O nosso “viver habitualmente” foi-se. Enquanto tentamos que vire rotina toda esta desrotina (mantém-a-distância!, lava-as-mãos!, não-toques-na-cara!, desinfecta-te!, desinfecta!), partilhamos nas redes sociais memes e vídeos cheios de rolos de papel higiénico. Porque rir exorciza o medo.




No Decameron, para fugirem à peste, sete donzelas e três jovens amigos levaram para o seu refúgio, longe da cidade, tudo o necessário (na altura, também um exército de criados) para passarem dez dias a contarem histórias uns aos outros, umas pícaras, outras solenes, outras lúbricas, outras hilariantes. Dez contadores, dez dias, cem magníficas novelas.

^^^^^^^^^^^^^^^^

● PEDIDO 1
Reproduza o excerto do texto apresentado que começa em "No Decameron, para" e termina em "cem magníficas novelas.".
● PEDIDO 2
Resuma o texto apresentado em duas frases.
Os registos não são necessários para o que se segue.

● Dados de apontamento de alvos
^^^^^^^^^^^^^^^^

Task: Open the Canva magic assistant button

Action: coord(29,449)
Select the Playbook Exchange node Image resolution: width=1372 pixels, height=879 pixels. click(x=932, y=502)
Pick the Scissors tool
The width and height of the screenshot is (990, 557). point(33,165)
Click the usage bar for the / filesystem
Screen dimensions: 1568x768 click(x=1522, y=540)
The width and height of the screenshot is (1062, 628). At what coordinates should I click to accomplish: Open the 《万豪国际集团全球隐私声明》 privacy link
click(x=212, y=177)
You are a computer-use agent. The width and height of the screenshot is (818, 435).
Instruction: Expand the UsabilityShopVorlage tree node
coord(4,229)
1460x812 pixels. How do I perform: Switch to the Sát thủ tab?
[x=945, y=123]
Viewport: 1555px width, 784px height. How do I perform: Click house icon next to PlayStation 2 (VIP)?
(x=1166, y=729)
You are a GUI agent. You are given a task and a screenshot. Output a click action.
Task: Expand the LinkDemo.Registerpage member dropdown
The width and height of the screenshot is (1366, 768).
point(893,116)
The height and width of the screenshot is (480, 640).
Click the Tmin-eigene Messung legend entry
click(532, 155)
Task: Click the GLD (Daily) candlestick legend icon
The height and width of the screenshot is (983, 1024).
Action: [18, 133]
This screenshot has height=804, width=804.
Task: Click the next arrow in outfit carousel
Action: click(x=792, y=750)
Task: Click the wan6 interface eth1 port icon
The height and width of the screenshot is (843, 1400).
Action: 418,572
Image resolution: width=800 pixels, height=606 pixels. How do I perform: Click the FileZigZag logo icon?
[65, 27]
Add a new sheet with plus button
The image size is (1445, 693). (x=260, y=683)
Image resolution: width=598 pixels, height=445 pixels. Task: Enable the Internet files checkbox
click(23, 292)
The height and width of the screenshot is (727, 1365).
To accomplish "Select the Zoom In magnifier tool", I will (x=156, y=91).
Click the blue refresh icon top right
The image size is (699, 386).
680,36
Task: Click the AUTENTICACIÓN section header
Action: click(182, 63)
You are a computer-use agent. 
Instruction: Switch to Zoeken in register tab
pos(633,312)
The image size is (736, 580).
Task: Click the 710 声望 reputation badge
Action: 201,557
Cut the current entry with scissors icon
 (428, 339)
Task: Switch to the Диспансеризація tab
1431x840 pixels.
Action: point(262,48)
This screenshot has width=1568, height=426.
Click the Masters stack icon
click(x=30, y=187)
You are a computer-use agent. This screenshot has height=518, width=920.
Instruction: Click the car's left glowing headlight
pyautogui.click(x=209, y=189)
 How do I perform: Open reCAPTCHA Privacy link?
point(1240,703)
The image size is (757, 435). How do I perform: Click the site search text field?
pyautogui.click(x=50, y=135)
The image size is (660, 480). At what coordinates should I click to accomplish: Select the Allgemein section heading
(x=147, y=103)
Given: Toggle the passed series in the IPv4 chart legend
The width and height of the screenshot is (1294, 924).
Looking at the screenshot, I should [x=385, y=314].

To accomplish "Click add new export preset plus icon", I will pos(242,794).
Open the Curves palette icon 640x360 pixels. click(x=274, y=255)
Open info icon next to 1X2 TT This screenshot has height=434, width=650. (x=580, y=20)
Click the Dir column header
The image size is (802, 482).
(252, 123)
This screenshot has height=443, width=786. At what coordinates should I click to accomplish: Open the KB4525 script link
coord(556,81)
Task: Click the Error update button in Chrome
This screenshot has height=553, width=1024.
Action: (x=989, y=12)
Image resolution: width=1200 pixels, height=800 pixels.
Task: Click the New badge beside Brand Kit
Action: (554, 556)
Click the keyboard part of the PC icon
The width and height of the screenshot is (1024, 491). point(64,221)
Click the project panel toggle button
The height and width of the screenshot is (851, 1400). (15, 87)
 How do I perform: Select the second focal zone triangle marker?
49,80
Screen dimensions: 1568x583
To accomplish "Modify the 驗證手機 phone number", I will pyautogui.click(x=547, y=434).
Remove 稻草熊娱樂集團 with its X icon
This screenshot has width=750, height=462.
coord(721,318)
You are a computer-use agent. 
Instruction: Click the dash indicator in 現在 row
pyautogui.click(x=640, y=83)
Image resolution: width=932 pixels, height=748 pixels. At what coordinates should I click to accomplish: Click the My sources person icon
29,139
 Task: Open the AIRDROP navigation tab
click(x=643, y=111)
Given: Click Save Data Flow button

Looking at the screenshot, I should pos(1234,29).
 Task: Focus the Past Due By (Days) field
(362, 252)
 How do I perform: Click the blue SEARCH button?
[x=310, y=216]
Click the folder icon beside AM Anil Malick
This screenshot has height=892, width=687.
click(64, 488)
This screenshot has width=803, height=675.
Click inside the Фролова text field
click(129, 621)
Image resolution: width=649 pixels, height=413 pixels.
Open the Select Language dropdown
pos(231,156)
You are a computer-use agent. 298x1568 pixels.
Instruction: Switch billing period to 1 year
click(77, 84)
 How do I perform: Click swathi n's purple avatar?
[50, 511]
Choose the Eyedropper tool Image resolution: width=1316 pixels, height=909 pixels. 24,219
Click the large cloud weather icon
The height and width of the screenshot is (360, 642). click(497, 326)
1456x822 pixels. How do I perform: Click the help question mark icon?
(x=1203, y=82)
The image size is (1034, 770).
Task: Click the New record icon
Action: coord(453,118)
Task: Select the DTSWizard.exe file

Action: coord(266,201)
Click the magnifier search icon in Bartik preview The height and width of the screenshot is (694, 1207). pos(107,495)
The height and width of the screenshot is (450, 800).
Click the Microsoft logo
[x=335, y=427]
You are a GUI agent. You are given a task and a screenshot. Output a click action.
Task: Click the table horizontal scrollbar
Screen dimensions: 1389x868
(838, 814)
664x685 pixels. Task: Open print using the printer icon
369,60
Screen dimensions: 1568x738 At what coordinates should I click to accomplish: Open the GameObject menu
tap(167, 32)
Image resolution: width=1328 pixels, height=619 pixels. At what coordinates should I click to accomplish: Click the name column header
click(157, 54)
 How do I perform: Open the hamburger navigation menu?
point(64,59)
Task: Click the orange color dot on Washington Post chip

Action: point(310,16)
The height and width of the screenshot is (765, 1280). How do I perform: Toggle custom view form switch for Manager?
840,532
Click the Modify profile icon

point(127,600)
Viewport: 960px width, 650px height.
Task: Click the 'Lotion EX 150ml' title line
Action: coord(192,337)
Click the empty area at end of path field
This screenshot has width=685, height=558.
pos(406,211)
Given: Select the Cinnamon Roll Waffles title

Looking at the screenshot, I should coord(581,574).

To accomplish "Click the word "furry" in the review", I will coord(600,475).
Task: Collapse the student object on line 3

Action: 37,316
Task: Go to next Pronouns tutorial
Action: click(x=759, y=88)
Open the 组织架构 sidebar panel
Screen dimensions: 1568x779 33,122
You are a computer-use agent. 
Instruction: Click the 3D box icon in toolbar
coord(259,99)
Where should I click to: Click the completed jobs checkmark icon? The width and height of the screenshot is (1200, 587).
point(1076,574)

^^^^^^^^^^^^^^^^

● SOLUÇÃO DETALHADA 1
No Decameron, para fugirem à peste, sete donzelas e três jovens amigos levaram para o seu refúgio, longe da cidade, tudo o necessário (na altura, também um exército de criados) para passarem dez dias a contarem histórias uns aos outros, umas pícaras, outras solenes, outras lúbricas, outras hilariantes. Dez contadores, dez dias, cem magníficas novelas.

● SOLUÇÃO DETALHADA 2
O nosso "viver habitualmente" foi-se e, enquanto tentamos tornar rotina os cuidados de distância, lavagem das mãos e desinfeção, partilhamos nas redes sociais memes e vídeos com rolos de papel higiénico, porque rir exorciza o medo. No Decameron, para fugirem à peste, sete donzelas e três jovens amigos refugiaram-se longe da cidade e passaram dez dias a contar histórias uns aos outros, num total de cem novelas.